Liquefied Natural Gas
Increasing volumes of the fuel are traded in the form of liquefied natural gas (LNG). Gasification entails cooling the gas to - 162°C and reducing its volume to about 1/600th of the gaseous state; this is done in several independent units (trains) that are typically about 300 m long (Linde 2010). LNG is stored in superinsulated containers before it is transferred (via articulated pipes) to isothermal tanks on LNG tankers, the largest of which, the Q-Max ships of Qatar, carry 266,000 m3 of gas (Qatargas 2013). With 22.2 GJ/m3 of LNG, that equals almost 6 PJ of floating energy storage. Regasification takes place in se
awater vaporizers. Most of the recently commissioned terminals have liquefaction capacities of 4-5 Mt/year, and most of the new receiving terminals rate between 3 and 5 Mt/year (IGU 2012).

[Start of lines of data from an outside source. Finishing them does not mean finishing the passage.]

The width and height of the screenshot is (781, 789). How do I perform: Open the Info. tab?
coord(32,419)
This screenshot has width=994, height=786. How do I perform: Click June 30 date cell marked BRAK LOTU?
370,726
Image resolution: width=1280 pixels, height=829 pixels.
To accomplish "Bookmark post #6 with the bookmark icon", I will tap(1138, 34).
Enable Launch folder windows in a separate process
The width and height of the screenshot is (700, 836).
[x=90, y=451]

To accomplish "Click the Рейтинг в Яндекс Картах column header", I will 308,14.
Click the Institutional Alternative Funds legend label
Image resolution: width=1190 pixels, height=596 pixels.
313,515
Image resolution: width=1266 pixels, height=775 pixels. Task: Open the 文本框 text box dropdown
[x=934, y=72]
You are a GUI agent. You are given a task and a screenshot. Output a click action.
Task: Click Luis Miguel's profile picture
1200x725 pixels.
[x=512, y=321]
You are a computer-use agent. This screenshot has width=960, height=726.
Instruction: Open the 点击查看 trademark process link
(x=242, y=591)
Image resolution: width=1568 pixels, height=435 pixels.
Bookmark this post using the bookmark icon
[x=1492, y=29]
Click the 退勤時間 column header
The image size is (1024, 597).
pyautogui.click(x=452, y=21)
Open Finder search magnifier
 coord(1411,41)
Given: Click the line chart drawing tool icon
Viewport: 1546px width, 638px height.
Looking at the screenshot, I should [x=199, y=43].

By the end of 2013 more than 40 liquefaction terminals were in operation or under construction in 19 countries, while nearly 30 countries had more than 90 regasification terminals, with the largest number (24) in Japan (Global LNG 2013). Both the gasification and regasification terminals have relatively small land claims (typically 30-120 ha), and, as with oil tankers, actual LNG loading and offloading are often done offshore. A liquefaction capacity of 3 Mt/year and an area of 80 ha would translate to a throughput power density of 6,400 W/m2 The Norwegian Snohvit LNG plant, Europe's first world-scale LNG project, located on Melkoya island near Hammerfest, has an annual capacity of 4.3 Mt LNG, and its compact modular design occupies only about 70 ha (Nilsen 2012); that (with 53.6 GJ/t LNG) implies a processing power density of about 10,000 W/m2. The first three liquefaction trains at Ras Laffan, the world's largest LNG exporting facility, have an annual capacity of 10 Mt and claim 3.7 km2 (Qatargas 2013), resulting in throughput power density of about 4,600 W/m2.
Regasification plants have power densities as high, or even considerably higher. America's largest receiving LNG terminal, Cheniere Energy's terminal on the Sabine Pass River in Louisiana, has a capacity of 19.5 Mt/year and a maximum power density of about 8,300 W/m2. Japan is the world's largest importer of LNG, with more than 30 regasification terminals. Higashi Niigata on the coast of the Sea of Japan (annual capacity of 8.45 Mt, area of 30 ha) has a power density of nearly 48,000 W/m2. The Himeji and Himeji Joint LNG terminals have a combined capacity of 12.67 Mt/year on 60 ha of landfill on the northern shore of Seto Inland Sea; this yields a throughput power density of nearly 36,000 W/m2. Tokyo Bay's Futtsu terminal, the world's largest regasification facility, supplies fuel for the world's second largest gas-fired electricity-generating plant, the 4.534-GW Futtsu station (TEPCO 2012). With an annual capacity of 19.95 Mt and an area of just 5 ha (ten storage tanks holding up to 1.1 Mm3), the terminal's throughput power density is about 60,000 W/m2.